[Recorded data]
%%
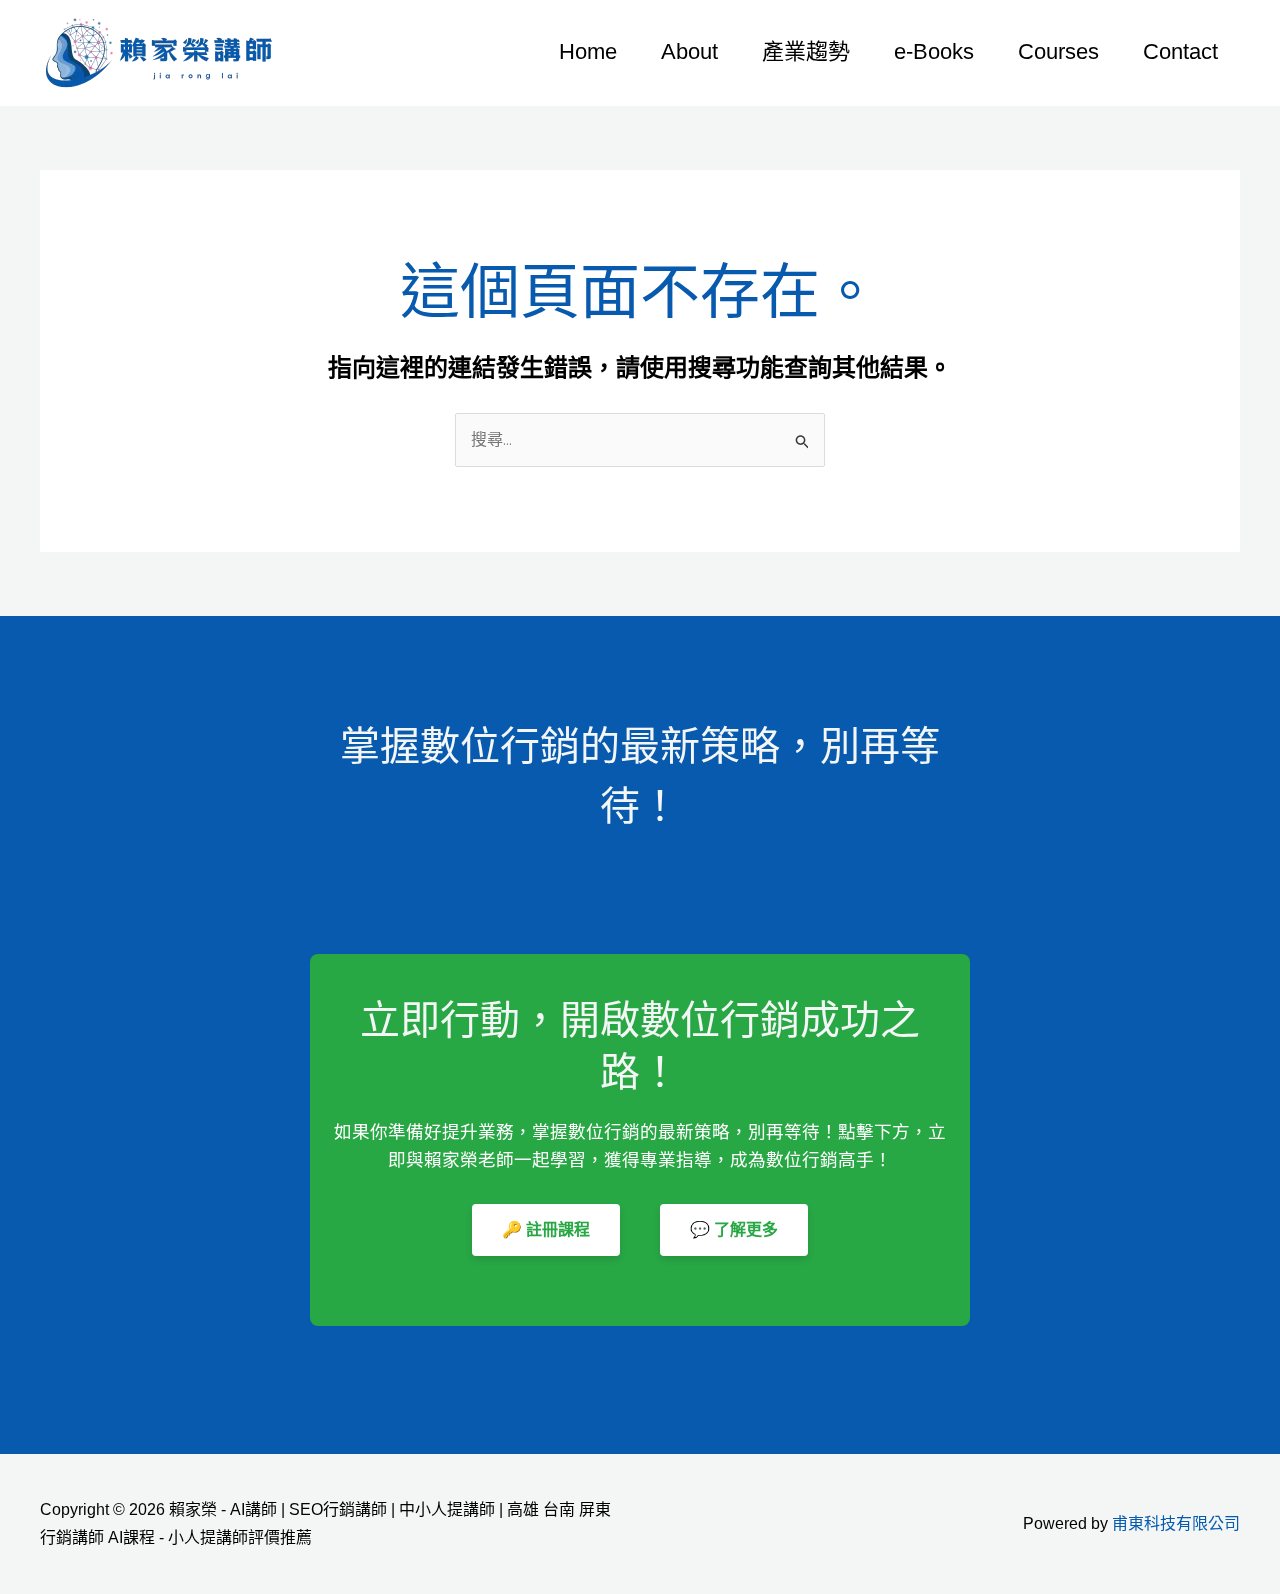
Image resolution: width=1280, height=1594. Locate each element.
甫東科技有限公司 (1176, 1523)
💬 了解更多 (734, 1229)
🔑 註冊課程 (546, 1229)
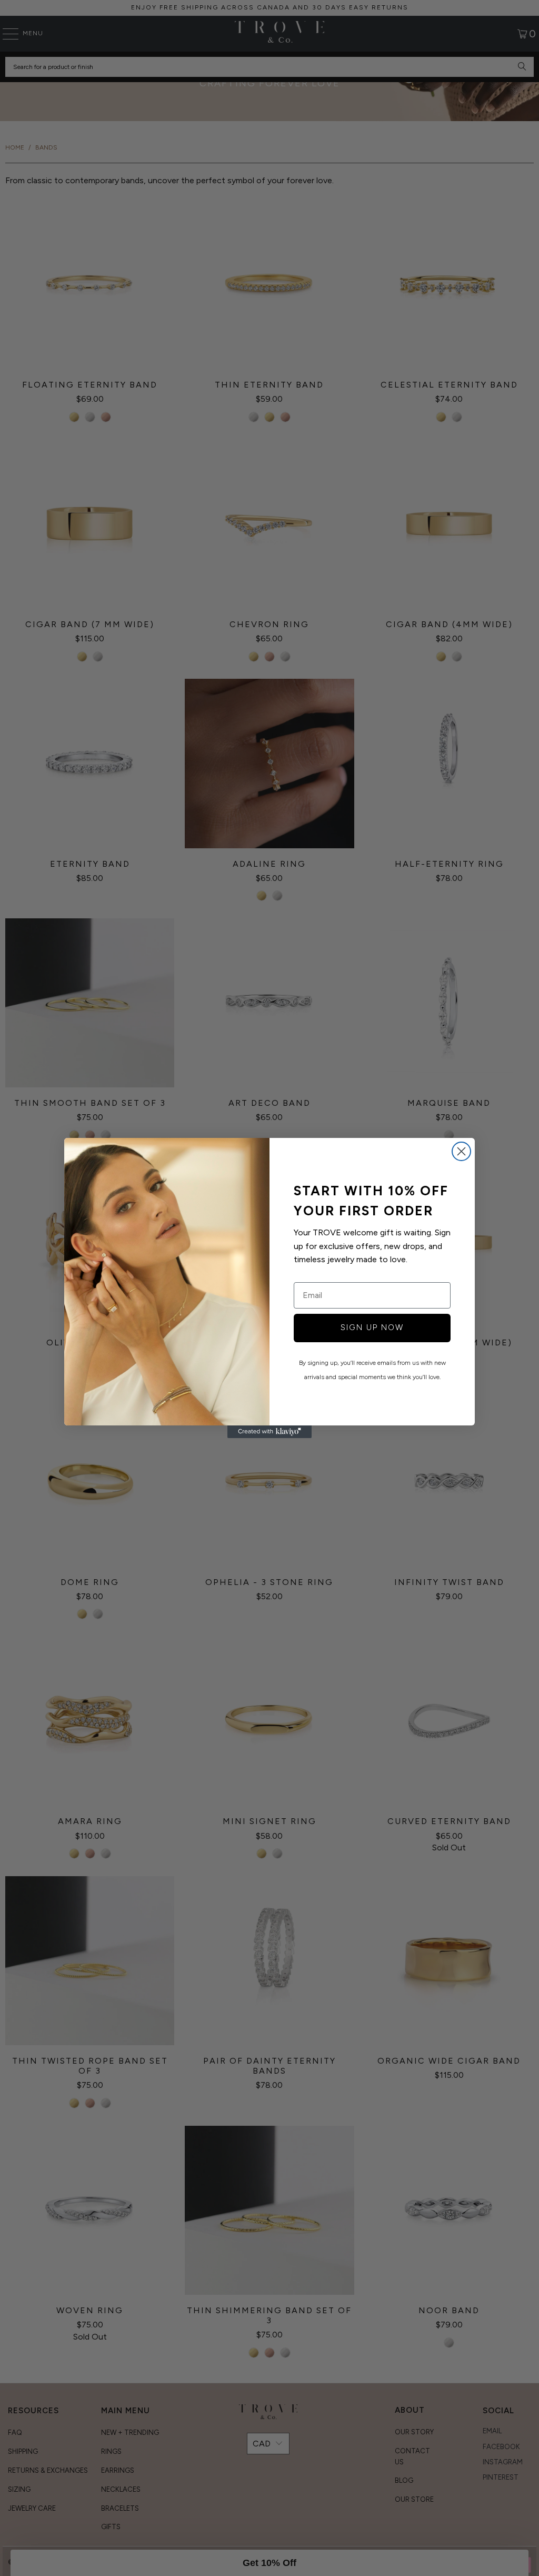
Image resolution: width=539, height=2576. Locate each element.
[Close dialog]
%%
→ WHAT NEEDS TO BE DONE
Please output, exactly and with no pictures, only the lines from the one containing "了解更多 (734, 1229)" through the final line of the records above.

→ ANSWER TO THIS PROBLEM
💬 了解更多 (734, 1229)
🔑 註冊課程 (546, 1229)
Image resolution: width=539, height=2576. Locate each element.
[Close dialog]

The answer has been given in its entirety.